Items from a dataset
# # # #
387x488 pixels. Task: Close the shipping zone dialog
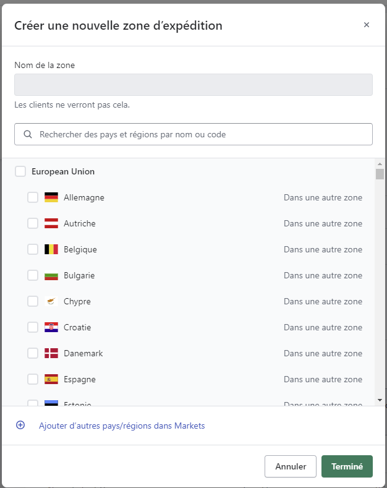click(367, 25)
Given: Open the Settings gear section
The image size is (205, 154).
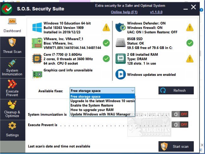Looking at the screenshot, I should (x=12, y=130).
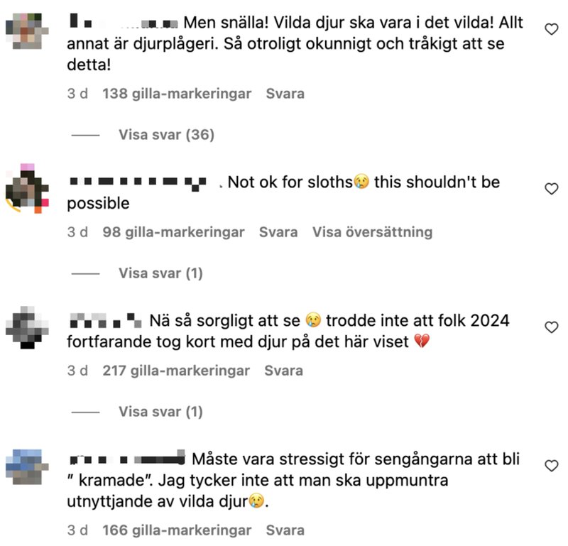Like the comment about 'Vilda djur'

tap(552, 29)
# # # #
## WHAT NEEDS TO BE DONE
Please give an exact printout of all the records, pictures aside.

## FINAL ANSWER
387x488 pixels. Task: Close the shipping zone dialog
click(367, 25)
Given: Open the Settings gear section
The image size is (205, 154).
Looking at the screenshot, I should (x=12, y=130).
Like the comment about 'Vilda djur'

tap(552, 29)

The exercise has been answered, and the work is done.